Osiemnastego marca - w siódmą rocznicę rosyjskiej aneksji Krymu, Władimir Putin spotkał się z władzami i wybranymi mieszkańcami półwyspu. Ze względu na pandemię spotkanie odbyło się w formacie wideo. Putin zapowiedział, że ciągu najbliższych czterech lat wielkość prywatnych inwestycji na Krymie powinna przekroczyć 1 bilion rubli (50 mld zł).
Czytaj także: Władze Krymu roztrwoniły całą pomoc Moskwy
„Chcę podkreślić, że o sukcesie naszych działań możemy mówić tylko wtedy, gdy jesteśmy w stanie zapewnić znaczący wzrost inwestycji prywatnych. Ich wielkość na najbliższe cztery lata, czyli na lata 2022-2025 na Krymie i Sewastopolu powinna przekraczać 1 bilion rubli - cytuje Putina agencja TASS.

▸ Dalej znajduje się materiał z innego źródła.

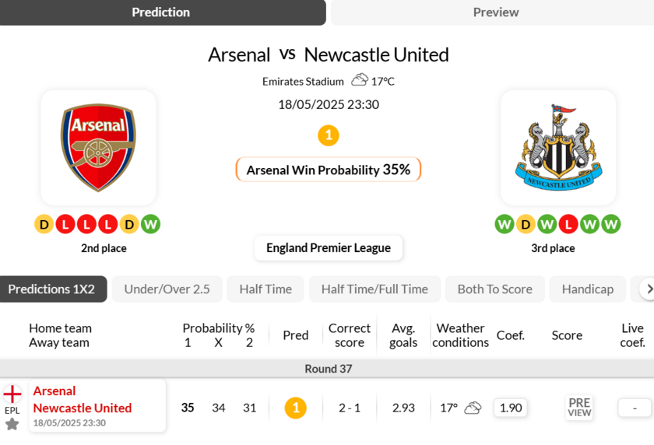Open the Under/Over 2.5 tab
This screenshot has width=654, height=445.
point(167,289)
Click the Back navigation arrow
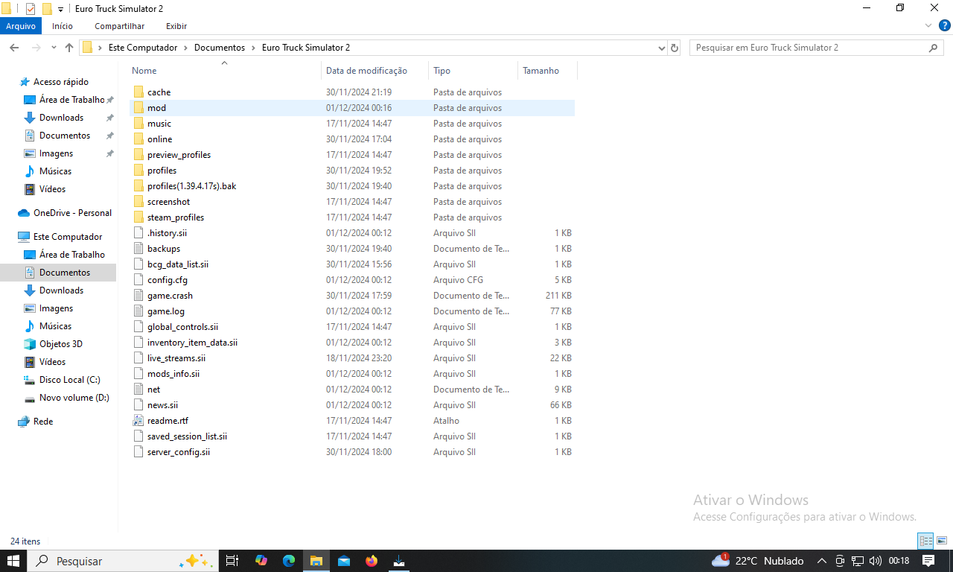The width and height of the screenshot is (953, 572). [14, 48]
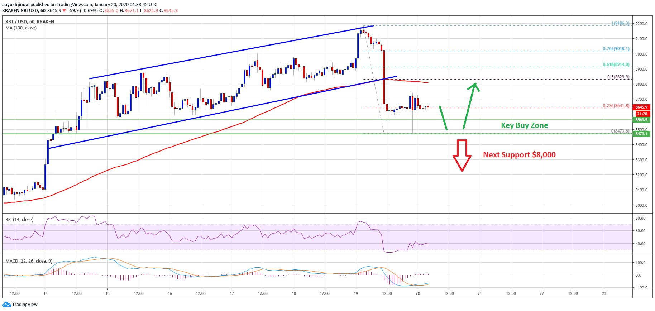This screenshot has width=655, height=311.
Task: Click the 0.236(8641.8) Fibonacci level label
Action: tap(616, 106)
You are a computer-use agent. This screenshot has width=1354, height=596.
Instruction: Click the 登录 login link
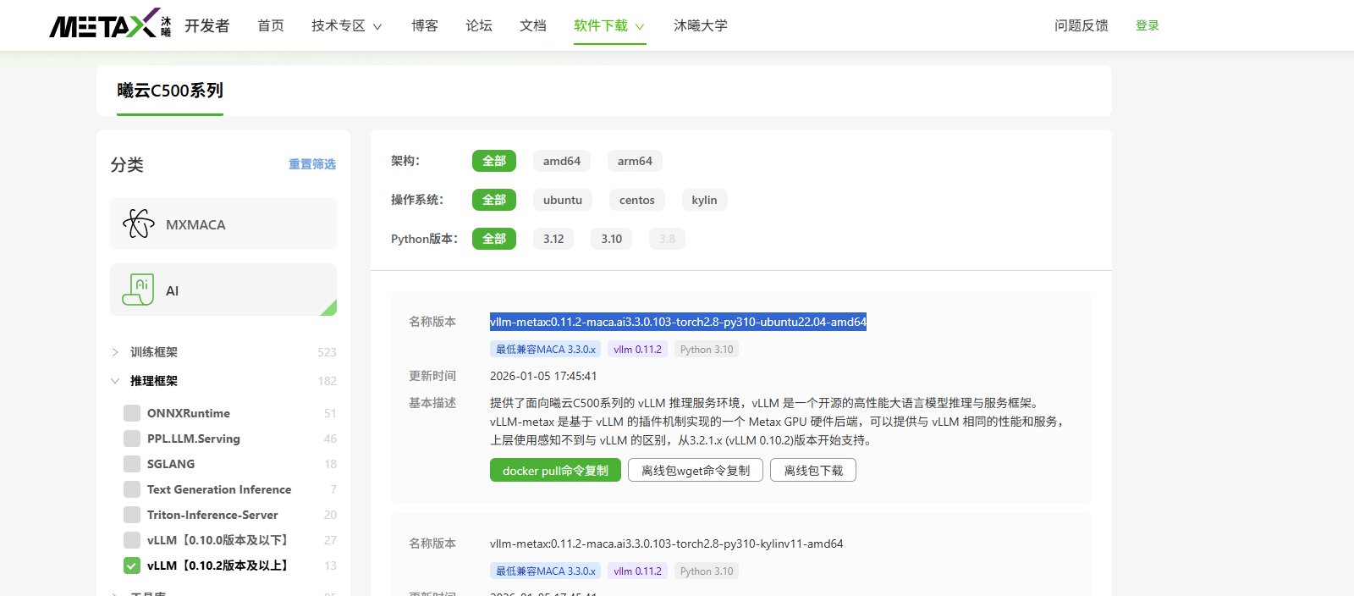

Putin przypomniał, że w lutym rząd przedłużył federalny program docelowy rozwoju Republiki Krymu do 2025 roku i przeznaczył na niego dodatkowe 112,5 mld rubli (5,9 mld zł) z budżetu. Środki te mają pomóc w likwidacji problemów z zaopatrzeniem w wodę. Poważne problemy zaczęły się w 2017 roku. Do tego momentu woda dopływała na półwysep z Dniepru z terenów Ukrainy, kanałem północno-krymskim. Władze ukraińskie zbudowały tamę w regionie Chersoniu i zablokowały kanał.
Jak Kreml ma zamiar poprawić zaopatrzenie Krymu w wodę? Nie wiadomo. Problem jest ogromny, bowiem na półwyspie znajdują się cenne winnice i gospodarstwa sadownicze, a także szereg ośrodków sanatoryjnych. Wiele z nich już ucierpiało przez brak wody.